SEI Professional Services (SEIPS) and The Nature Conservancy (TNC) have been working together for the past couple years on operations, maintenance and system improvements for a PV micro-grid located on the Palmyra Atoll. We had a chance to catch up with Chad Livingston, Palmyra Sustainability Director, to talk about the project.

SEIPS: 
Thanks for talking with us today to talk about this project.

Chad:
Thanks for having me.  It has been great working with SEI Professional Services on this project and we love to talk about our sustainability efforts.

SEIPS: 
So tell us about this project and how we got to where we are today.

Chad:
I think it is important to start off by giving some background of who we are and what we do here. The Nature Conservancy and Palmyra Atoll: The Nature Conservancy (TNC) is a leading conservation organization working globally to protect ecologically important lands and waters for people and nature. Located 1,000 miles south of Hawaii, Palmyra Atoll is one of the most spectacular marine wilderness areas on Earth. Palmyra Atoll has 580 acres of emergent land with 480,000 acres of lagoons, coral reefs, and submerged lands and is a US Fish and Wildlife Service (USFWS) National Wildlife Refuge out to 12 miles offshore and a Marine National Monument out to 50 miles. The Nature Conservancy owns 230 acres of land and manages this property as the Palmyra Atoll Preserve in partnership with the USFWS. TNC owns and operates a research station on the preserve.

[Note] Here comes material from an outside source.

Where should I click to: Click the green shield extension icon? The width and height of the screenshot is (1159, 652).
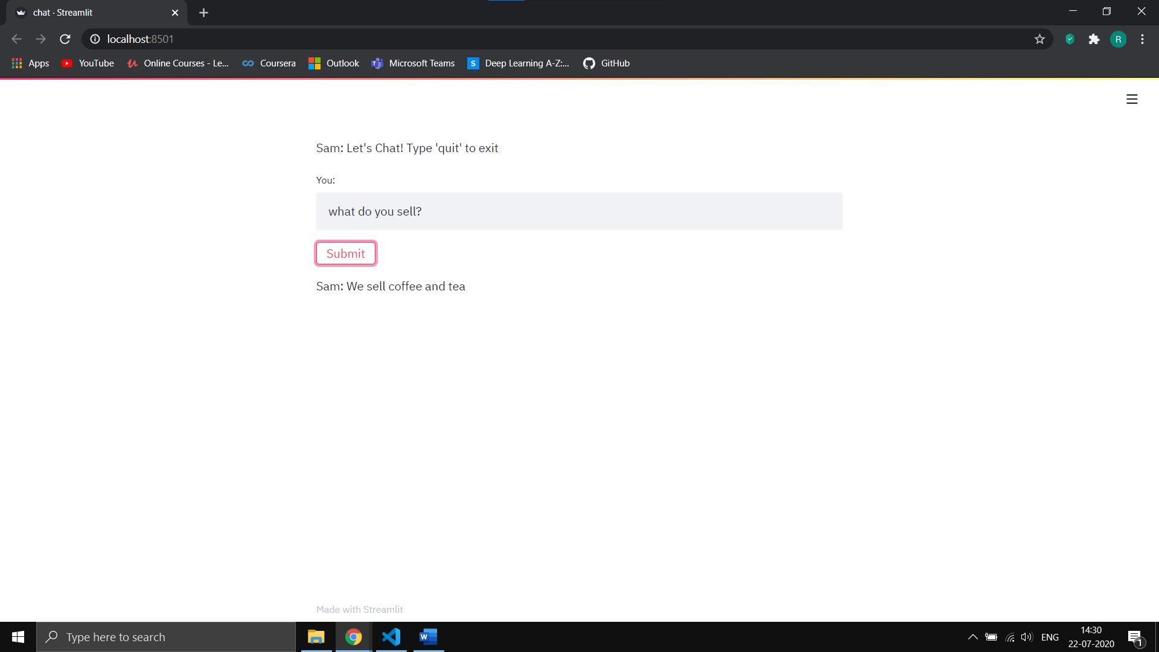1070,39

In June of 2015, TNC and the USFWS worked together to install a 98 kW array supported by three battery banks and two backup generators. However, after one year of operation the station began experiencing occasional blackouts, and the system wasn’t performing as we had hoped. This is when we began searching for a professional solution.

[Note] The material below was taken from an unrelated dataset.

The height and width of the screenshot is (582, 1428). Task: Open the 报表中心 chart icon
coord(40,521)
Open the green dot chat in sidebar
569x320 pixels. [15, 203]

We entered into a contract with SEIPS and then scheduled a series of deep dives into the design and current operation of the system. SEIPS worked closely with us to reprogram the battery inverters to function optimally with our specific batteries. This work culminated in a several day trip down to Palmyra where SEIPS completed an inspection of our system and conducted tasks associated with annual maintenance. They also identified areas for future improvement. They recently returned from a second trip down to Palmyra to again complete annual maintenance and to continue work on several habitual faults within the system.

SEIPS:
It really has been a great partnership working on this project with TNC. We are especially pleased that the efforts of our team resulted in significant reduction in generator run time and diesel fuel usage. We look forward to continuing our work to seeing this system operate at maximum efficiency. We get a lot of calls and inquiries from solar project developers from all over the world who have heard about SEIPS and our expertise in the field, but how did TNC hear about us and decide to choose us as a technical service partner?

Chad:
I investigated various options, and several players in the PV field, and consistently returned to Solar Energy International (SEI) and SEI Professional Services (SEIPS) as an organization with a good reputation, and trustworthy reputation. I felt that there were a lot of organizations most interested in making money. SEIPS presented themselves as most interested in the success of the project and in doing the right thing. SEIPS has been great. They lived up to their reputation of professionalism and expertise.

SEIPS:
Thanks again Chad for talking with us about this amazing project.

Chad:
Thanks for having me. We look forward to working with SEIPS in the future.